▶ RECORDS FOR THIS EXERCISE
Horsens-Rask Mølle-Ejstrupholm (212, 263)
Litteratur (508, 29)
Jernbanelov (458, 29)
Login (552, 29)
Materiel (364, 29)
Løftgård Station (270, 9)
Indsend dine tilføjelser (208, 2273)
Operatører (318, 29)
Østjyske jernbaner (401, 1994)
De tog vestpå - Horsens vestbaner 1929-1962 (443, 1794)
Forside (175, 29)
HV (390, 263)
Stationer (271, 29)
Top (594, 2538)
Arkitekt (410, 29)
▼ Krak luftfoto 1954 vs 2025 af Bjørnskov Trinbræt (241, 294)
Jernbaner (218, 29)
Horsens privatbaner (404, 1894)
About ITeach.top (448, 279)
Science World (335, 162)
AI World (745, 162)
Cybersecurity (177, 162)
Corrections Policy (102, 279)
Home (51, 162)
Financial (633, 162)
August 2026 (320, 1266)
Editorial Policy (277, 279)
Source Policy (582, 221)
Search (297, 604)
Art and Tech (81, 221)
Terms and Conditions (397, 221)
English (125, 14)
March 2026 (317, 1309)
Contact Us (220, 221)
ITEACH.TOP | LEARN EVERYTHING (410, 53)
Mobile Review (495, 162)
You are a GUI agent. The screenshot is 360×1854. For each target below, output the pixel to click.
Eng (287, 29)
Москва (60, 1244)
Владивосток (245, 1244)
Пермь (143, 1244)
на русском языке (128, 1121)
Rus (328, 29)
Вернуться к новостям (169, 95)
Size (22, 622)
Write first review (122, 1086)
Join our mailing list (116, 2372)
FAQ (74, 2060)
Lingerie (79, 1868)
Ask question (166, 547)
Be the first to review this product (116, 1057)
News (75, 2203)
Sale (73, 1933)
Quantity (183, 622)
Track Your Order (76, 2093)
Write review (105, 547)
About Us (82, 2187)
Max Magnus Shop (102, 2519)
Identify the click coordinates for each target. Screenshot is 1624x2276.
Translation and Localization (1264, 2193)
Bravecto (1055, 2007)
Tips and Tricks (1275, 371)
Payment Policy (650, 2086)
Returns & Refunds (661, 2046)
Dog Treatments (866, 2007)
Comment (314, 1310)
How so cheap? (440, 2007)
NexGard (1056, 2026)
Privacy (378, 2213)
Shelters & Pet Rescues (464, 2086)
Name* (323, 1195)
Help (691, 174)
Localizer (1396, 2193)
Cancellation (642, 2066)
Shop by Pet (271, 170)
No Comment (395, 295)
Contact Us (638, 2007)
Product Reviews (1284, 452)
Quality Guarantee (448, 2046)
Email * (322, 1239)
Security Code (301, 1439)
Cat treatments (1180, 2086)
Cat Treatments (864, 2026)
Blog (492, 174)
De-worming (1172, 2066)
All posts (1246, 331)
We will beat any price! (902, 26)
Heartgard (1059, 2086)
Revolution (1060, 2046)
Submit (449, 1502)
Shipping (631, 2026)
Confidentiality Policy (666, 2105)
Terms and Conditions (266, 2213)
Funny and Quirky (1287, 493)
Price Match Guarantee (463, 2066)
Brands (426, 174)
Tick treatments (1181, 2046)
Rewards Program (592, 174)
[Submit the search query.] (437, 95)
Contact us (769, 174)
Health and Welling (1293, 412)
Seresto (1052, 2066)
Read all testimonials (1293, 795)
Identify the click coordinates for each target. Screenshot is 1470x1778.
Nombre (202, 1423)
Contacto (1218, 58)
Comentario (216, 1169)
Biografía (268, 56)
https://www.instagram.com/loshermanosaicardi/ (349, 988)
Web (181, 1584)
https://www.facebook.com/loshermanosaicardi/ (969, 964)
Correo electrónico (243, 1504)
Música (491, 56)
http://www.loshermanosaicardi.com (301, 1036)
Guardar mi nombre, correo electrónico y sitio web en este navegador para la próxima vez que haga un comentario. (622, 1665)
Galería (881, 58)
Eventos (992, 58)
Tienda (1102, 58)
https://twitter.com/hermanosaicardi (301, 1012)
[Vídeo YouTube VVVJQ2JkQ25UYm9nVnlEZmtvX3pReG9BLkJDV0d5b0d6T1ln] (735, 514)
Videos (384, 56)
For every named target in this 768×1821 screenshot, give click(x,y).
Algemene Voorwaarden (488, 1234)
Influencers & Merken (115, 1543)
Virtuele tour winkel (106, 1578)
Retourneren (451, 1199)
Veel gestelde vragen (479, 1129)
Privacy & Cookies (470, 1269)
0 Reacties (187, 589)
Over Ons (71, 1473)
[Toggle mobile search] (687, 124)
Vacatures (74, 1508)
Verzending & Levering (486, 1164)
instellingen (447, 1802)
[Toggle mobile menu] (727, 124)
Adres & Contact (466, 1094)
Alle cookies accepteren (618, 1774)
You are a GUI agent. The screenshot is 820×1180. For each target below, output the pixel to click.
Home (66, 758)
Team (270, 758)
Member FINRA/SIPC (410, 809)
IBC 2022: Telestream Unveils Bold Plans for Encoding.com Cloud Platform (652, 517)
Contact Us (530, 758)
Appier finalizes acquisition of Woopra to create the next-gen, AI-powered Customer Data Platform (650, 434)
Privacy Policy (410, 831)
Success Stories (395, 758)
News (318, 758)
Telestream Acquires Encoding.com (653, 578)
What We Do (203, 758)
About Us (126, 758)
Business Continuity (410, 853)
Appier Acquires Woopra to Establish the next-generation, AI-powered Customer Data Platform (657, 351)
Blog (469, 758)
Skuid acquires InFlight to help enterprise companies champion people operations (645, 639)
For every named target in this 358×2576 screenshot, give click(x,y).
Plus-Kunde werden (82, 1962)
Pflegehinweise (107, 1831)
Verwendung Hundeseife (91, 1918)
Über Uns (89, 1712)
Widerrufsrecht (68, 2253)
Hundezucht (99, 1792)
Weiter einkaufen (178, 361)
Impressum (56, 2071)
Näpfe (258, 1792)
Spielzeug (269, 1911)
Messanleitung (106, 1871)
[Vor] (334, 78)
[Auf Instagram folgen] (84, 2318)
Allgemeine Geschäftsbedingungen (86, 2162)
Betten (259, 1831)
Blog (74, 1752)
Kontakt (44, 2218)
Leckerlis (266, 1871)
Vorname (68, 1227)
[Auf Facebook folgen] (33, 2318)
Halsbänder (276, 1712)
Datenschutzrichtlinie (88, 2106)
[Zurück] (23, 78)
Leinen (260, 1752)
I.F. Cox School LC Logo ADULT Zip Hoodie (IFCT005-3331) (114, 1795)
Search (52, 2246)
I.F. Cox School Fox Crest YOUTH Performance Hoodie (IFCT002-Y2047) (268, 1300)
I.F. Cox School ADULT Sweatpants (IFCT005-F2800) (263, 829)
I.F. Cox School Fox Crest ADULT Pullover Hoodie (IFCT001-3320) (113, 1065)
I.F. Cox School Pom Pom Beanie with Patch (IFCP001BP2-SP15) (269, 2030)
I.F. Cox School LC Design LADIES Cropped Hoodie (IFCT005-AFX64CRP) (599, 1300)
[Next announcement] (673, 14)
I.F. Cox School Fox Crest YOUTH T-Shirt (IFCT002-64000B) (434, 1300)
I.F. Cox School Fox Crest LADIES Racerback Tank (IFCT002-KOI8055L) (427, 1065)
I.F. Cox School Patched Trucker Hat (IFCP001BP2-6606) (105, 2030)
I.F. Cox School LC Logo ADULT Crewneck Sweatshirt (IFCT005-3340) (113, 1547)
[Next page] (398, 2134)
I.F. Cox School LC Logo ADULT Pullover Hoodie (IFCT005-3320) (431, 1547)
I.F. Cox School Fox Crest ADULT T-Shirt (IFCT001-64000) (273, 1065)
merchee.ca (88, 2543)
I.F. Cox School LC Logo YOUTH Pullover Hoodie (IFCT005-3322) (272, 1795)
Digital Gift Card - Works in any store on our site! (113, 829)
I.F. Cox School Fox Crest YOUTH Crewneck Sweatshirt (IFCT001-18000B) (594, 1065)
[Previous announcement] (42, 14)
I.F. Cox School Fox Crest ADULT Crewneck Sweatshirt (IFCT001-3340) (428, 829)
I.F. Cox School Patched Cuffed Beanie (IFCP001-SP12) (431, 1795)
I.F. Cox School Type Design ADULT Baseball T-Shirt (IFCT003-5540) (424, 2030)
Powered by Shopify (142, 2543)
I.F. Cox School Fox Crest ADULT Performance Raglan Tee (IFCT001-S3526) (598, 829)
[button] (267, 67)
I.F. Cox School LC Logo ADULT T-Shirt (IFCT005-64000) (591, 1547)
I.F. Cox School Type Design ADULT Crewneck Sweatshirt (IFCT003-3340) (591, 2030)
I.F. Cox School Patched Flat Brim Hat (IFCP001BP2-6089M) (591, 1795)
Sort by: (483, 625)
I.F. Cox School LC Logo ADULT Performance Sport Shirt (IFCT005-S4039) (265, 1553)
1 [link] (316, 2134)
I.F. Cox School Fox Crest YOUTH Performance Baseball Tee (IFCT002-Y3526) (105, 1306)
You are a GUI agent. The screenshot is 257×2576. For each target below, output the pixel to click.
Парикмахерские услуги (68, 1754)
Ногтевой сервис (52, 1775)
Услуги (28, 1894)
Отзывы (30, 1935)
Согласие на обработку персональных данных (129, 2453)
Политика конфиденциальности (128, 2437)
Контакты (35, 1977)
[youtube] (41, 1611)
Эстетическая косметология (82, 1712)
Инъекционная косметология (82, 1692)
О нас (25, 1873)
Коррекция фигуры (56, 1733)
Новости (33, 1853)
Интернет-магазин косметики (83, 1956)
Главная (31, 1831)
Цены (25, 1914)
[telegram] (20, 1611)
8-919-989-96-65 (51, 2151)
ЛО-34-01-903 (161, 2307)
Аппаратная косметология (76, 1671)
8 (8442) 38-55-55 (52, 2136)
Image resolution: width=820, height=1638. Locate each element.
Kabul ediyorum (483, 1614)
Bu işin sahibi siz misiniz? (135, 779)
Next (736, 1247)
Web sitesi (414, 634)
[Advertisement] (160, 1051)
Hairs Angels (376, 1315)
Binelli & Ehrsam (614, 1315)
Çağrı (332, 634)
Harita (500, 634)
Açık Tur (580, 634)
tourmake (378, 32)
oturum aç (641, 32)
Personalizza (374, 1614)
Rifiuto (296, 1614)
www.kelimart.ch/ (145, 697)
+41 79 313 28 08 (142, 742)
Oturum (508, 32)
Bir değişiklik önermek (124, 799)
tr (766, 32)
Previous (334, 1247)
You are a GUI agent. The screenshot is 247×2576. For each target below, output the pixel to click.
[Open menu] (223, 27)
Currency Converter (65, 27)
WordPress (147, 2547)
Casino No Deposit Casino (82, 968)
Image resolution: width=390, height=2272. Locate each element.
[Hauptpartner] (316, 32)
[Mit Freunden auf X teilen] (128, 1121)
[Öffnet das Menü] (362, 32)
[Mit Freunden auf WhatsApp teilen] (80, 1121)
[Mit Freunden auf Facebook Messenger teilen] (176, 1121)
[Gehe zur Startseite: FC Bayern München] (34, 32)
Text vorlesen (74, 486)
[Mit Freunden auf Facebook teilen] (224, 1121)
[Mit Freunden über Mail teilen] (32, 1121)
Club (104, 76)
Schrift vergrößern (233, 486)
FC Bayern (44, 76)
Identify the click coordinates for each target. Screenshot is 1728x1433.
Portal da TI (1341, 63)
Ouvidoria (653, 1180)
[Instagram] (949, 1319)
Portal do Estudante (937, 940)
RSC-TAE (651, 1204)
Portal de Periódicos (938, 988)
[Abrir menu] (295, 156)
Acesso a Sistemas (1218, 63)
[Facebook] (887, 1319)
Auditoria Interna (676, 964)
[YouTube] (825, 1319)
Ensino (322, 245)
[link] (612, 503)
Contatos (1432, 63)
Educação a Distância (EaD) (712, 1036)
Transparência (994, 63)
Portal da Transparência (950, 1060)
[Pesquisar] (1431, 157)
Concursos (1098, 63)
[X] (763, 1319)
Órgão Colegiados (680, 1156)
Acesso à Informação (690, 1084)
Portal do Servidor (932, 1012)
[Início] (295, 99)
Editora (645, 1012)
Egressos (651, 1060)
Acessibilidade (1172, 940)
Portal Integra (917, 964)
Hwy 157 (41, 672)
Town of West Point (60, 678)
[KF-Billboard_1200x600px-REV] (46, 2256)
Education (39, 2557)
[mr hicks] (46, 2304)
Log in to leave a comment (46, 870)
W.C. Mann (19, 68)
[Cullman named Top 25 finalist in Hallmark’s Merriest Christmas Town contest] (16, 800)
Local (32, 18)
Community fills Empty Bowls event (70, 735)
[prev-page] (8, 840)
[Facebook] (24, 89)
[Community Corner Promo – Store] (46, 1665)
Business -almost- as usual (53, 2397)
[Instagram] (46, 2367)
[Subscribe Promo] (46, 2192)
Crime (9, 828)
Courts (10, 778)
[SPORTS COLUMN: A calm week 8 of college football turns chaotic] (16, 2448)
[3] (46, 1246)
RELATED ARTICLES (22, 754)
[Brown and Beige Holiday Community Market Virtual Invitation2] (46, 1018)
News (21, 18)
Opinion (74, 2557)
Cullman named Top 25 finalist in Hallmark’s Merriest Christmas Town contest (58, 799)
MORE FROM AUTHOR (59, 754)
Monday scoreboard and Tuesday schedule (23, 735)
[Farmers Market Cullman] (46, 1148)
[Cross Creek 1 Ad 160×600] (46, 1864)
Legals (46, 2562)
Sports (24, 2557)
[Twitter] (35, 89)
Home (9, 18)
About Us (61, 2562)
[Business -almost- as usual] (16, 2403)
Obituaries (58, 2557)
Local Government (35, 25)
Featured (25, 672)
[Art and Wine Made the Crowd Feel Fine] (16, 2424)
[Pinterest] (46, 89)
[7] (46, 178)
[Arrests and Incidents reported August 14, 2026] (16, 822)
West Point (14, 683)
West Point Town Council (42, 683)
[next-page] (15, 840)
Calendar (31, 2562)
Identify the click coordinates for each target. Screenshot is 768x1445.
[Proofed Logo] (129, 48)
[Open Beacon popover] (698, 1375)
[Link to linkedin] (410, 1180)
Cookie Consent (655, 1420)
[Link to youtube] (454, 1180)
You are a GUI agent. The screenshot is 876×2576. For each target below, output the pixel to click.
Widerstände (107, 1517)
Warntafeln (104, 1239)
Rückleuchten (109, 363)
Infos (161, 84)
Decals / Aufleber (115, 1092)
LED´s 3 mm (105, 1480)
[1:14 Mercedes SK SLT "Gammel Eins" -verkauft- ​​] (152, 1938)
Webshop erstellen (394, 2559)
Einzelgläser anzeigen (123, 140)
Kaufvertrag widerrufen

▶ EXERCISE
Please give back, exactly as it stands above, the stretch from the line with "Skuid acquires InFlight" through the line with "Halsbänder (276, 1712)", and no line outside it.

▶ OUTPUT BELOW
Skuid acquires InFlight to help enterprise companies champion people operations (645, 639)
For every named target in this 358×2576 screenshot, give click(x,y).
Plus-Kunde werden (82, 1962)
Pflegehinweise (107, 1831)
Verwendung Hundeseife (91, 1918)
Über Uns (89, 1712)
Widerrufsrecht (68, 2253)
Hundezucht (99, 1792)
Weiter einkaufen (178, 361)
Impressum (56, 2071)
Näpfe (258, 1792)
Spielzeug (269, 1911)
Messanleitung (106, 1871)
[Vor] (334, 78)
[Auf Instagram folgen] (84, 2318)
Allgemeine Geschäftsbedingungen (86, 2162)
Betten (259, 1831)
Blog (74, 1752)
Kontakt (44, 2218)
Leckerlis (266, 1871)
Vorname (68, 1227)
[Auf Facebook folgen] (33, 2318)
Halsbänder (276, 1712)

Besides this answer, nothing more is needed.